## About this exercise
Go through the data and copy each line where the word "sidebar" shows up.

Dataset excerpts
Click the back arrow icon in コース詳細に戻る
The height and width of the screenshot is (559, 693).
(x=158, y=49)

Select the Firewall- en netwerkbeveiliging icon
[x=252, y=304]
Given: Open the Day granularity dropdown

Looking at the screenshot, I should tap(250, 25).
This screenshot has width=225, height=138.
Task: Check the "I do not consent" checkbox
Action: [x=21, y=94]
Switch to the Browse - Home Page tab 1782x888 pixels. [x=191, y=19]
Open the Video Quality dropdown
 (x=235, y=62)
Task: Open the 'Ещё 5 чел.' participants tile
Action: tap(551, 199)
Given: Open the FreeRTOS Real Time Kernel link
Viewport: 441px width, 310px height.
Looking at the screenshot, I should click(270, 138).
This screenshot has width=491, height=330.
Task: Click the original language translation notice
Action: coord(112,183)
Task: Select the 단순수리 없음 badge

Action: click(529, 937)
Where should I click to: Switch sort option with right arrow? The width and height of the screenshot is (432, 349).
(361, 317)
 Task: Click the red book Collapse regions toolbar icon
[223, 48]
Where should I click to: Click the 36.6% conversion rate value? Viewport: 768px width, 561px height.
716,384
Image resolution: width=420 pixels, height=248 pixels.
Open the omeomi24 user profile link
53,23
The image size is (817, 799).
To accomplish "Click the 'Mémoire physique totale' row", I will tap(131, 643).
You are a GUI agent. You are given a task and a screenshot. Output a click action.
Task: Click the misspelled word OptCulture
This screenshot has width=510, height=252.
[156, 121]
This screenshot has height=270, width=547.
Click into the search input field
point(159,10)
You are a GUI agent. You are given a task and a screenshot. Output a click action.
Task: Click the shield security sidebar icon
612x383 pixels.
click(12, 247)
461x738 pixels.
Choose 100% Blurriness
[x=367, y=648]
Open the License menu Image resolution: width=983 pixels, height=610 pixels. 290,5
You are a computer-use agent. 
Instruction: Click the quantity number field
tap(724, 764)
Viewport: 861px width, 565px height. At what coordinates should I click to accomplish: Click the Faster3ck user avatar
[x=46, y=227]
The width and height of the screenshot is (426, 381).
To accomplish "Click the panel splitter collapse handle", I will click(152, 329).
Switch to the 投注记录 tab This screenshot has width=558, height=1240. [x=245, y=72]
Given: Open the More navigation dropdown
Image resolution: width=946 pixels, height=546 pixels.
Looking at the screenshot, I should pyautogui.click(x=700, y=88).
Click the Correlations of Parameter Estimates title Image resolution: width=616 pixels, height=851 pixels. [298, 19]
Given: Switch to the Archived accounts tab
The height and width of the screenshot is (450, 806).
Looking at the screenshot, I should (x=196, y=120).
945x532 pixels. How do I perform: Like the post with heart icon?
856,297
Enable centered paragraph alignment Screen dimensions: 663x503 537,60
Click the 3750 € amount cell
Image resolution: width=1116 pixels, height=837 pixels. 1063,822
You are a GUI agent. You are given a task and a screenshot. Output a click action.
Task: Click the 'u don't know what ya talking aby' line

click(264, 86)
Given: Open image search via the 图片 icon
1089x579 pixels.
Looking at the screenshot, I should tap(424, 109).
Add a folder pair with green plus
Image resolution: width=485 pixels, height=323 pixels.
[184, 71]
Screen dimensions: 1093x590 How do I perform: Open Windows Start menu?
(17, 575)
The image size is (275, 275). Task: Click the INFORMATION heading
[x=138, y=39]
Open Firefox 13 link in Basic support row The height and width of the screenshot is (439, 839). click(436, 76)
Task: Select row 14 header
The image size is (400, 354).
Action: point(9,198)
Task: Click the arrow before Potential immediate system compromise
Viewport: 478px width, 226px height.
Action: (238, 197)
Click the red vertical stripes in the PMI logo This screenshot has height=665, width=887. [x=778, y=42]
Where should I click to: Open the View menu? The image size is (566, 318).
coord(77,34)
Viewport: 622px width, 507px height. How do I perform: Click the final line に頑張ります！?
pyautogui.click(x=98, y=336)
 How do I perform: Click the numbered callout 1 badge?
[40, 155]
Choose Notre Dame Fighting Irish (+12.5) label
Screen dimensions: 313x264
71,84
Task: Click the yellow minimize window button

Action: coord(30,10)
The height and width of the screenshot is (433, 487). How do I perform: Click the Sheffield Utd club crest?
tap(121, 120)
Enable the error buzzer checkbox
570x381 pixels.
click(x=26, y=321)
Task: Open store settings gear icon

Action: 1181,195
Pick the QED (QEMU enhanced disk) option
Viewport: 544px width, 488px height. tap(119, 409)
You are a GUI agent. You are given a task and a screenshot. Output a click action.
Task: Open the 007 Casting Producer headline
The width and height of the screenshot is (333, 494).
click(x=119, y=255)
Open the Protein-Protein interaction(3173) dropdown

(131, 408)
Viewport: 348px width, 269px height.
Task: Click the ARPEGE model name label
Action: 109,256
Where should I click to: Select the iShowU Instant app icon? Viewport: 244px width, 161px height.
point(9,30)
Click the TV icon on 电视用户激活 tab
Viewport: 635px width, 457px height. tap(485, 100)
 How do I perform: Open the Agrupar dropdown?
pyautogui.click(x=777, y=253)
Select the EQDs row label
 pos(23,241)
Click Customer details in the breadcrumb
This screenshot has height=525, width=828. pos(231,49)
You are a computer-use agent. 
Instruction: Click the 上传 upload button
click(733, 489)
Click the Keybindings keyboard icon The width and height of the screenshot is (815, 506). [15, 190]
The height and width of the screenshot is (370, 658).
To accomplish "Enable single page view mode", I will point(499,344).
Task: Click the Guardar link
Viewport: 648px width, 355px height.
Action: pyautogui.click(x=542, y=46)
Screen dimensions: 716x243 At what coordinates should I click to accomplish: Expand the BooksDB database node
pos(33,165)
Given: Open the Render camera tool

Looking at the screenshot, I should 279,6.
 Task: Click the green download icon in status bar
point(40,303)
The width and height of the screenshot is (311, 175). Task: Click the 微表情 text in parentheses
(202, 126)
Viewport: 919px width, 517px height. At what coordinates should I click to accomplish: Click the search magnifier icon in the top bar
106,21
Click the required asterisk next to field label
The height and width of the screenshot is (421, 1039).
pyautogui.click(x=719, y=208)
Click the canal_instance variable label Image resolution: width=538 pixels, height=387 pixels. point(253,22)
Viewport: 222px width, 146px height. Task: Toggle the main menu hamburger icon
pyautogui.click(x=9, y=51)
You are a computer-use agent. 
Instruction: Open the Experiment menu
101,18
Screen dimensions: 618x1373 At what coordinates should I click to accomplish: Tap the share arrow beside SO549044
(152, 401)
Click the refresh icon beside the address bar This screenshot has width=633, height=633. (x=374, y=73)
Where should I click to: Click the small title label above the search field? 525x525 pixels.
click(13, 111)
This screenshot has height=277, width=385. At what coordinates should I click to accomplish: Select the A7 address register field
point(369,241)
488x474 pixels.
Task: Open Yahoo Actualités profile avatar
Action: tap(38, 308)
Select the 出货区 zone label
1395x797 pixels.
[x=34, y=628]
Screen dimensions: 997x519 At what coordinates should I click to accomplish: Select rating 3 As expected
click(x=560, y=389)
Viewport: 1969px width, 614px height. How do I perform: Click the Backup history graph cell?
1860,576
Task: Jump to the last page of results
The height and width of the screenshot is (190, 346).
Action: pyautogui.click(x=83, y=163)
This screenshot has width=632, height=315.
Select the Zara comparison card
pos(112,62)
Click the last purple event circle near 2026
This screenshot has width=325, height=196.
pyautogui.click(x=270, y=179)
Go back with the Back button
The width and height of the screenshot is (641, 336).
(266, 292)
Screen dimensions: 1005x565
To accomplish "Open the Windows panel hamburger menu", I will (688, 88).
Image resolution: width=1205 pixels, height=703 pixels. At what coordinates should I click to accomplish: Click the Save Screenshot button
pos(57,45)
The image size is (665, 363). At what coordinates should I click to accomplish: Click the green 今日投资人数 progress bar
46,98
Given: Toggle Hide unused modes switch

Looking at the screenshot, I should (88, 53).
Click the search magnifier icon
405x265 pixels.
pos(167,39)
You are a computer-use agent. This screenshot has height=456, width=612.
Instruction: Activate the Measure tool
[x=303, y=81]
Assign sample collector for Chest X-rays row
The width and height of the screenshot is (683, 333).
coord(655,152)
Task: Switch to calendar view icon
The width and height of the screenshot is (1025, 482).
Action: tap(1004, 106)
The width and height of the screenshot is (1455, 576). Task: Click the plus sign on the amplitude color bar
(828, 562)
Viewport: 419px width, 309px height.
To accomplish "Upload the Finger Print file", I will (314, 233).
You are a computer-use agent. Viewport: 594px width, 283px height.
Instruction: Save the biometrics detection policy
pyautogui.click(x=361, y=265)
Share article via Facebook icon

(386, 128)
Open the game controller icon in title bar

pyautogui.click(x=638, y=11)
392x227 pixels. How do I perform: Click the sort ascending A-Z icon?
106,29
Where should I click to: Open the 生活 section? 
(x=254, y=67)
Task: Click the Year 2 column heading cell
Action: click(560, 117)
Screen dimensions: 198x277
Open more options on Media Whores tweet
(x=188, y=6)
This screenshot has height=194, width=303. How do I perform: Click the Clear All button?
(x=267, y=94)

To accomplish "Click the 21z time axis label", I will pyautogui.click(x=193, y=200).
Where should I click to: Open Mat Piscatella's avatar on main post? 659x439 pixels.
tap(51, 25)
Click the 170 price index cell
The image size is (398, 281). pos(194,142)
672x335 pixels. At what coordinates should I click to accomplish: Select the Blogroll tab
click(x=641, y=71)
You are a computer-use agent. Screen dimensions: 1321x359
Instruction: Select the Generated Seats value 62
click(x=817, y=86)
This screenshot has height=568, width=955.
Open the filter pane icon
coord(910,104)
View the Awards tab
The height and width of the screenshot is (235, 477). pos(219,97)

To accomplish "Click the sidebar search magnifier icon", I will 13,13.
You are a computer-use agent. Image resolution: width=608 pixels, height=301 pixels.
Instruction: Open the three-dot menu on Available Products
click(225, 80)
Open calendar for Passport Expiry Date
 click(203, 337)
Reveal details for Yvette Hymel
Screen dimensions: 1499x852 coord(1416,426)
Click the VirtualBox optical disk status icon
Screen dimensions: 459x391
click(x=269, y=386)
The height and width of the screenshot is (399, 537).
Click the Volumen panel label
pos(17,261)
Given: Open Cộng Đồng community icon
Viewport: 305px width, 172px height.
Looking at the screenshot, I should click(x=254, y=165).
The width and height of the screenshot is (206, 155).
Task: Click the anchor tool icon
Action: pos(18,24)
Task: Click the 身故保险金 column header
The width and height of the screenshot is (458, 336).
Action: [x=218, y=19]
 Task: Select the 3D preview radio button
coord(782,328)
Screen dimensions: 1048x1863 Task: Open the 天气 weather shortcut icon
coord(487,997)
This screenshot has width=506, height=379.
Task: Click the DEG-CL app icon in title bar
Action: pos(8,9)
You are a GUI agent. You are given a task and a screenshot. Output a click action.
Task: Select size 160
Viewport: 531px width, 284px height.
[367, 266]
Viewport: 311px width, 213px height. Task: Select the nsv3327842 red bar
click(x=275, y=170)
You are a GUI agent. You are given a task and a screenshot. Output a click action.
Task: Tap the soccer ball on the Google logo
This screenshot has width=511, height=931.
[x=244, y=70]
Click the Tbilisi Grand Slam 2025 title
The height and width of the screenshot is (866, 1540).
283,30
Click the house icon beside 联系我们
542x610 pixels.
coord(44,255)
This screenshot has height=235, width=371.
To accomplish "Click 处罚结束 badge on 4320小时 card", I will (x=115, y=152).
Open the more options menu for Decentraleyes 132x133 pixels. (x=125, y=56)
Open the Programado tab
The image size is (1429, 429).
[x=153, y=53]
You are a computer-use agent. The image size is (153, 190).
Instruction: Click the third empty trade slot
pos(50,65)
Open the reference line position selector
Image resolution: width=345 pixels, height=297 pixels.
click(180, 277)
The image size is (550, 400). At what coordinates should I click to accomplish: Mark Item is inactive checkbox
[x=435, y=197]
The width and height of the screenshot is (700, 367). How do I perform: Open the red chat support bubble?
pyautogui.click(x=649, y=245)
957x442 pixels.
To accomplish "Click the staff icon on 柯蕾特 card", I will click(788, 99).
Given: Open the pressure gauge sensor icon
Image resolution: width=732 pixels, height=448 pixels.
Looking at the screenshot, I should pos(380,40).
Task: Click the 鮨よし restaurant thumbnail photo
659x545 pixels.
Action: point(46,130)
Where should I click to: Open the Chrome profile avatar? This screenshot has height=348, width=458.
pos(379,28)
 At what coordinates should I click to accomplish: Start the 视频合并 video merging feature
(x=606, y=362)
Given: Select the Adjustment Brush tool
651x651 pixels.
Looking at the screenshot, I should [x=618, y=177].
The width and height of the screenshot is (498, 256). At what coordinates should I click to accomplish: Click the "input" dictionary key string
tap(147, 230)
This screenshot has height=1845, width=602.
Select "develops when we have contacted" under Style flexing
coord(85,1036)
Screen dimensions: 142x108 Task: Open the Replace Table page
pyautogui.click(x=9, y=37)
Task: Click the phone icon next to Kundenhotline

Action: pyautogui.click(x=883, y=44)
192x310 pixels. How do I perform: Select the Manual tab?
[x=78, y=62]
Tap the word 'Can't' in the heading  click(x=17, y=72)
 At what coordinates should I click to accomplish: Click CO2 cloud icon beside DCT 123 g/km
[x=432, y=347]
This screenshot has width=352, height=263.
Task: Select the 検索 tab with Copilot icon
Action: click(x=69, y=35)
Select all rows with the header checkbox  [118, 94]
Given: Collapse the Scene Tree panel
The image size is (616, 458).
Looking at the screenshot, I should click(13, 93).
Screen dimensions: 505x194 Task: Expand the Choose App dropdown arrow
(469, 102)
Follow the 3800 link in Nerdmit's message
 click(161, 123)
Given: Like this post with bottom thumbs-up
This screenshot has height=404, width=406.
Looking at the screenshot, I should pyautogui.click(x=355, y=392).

## Answer to this exercise
Task: Click the shield security sidebar icon
To accomplish "Click the sidebar search magnifier icon", I will 13,13.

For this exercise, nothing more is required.